Blackness is subjective; it is personal; it is individual.

The white gaze has, since photography first aided the colonial project, been complicit in constructing a dehumanised notion of Blackness. In this light, my images face a long history of ‘outsider’ interpretations of Black people designed not for the consumption of a Black audience but solely to maintain a demonising of Black bodies as inferior and perpetually in crisis. 

From the depiction of the Black ‘brute’, in the 19th and 20th centuries, to the 21st century incarnation of the ‘thug’, the white gaze has foregrounded the reading of images of Black men. These images therefore swim in a white sea and are taken by its current.

This unresolved work began in 2008 as an observation of a group of young men in Handsworth. Eight years later, in 2016, at the tail end of what might be referred to as their youth, the documentation began again to observe how their collective masculinity manifested itself within the boundaries of space and time.

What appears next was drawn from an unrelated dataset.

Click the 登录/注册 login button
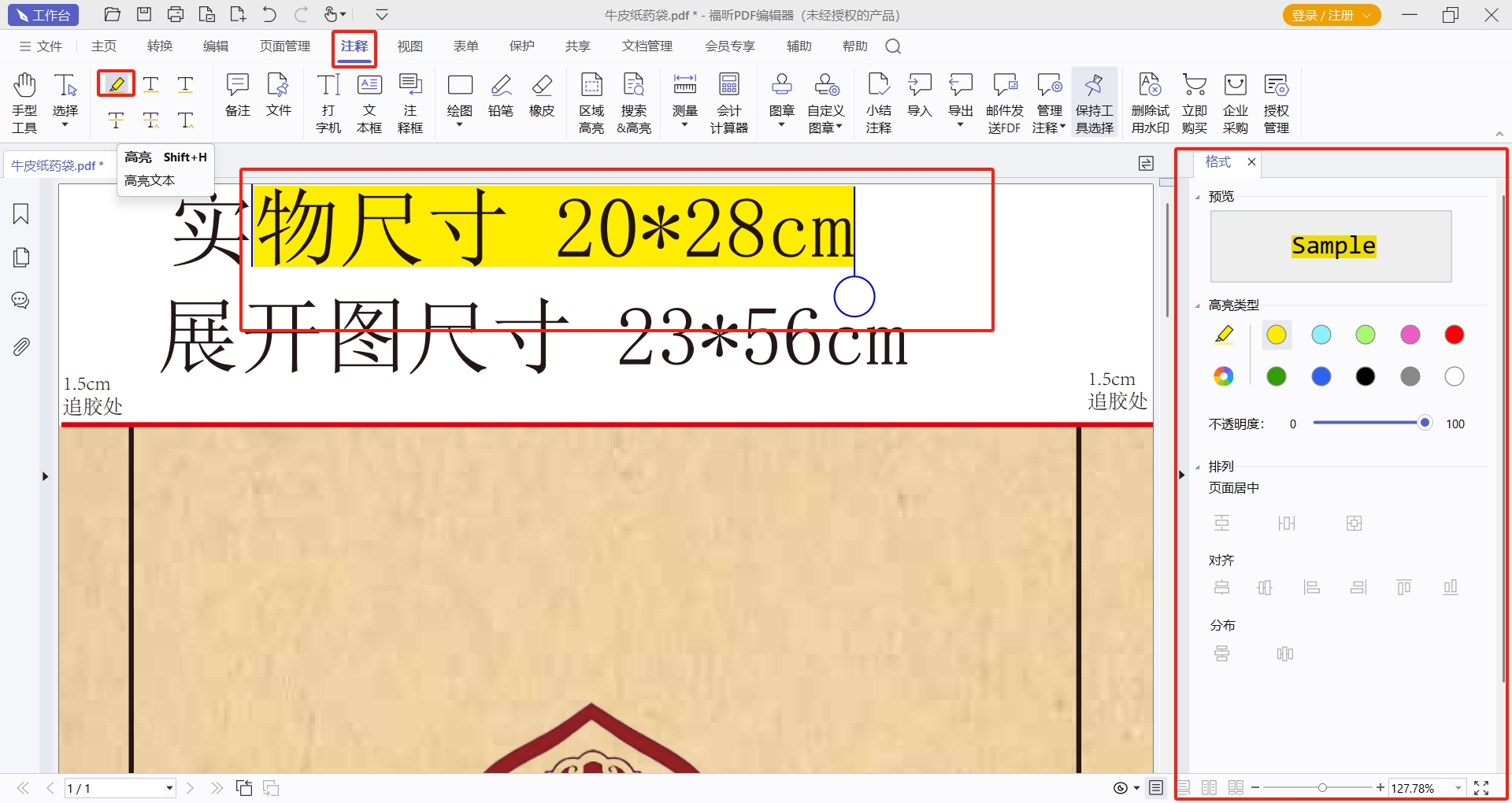 pyautogui.click(x=1330, y=15)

As the work progressed, this concept of the end of a chapter mirrored a confrontation with change in the wider society of Britain. 

Whereas I initially believed these men were exiting their acceptance as young people, I realized that they were also exiting an acceptance of being seen as British citizens. This was especially true in the minds of those whose Brexit ‘leave’ vote was steeped in a desire for a monocultural Britain found within a renewed commitment to branding Britain as historically white. 

To conclude, this work, the second chapter in a trilogy exploring migration between Jamaica and the UK, represents a personal and societal grappling with change. Change which manifests itself as one that increasingly excludes these individual Black men from Britishness.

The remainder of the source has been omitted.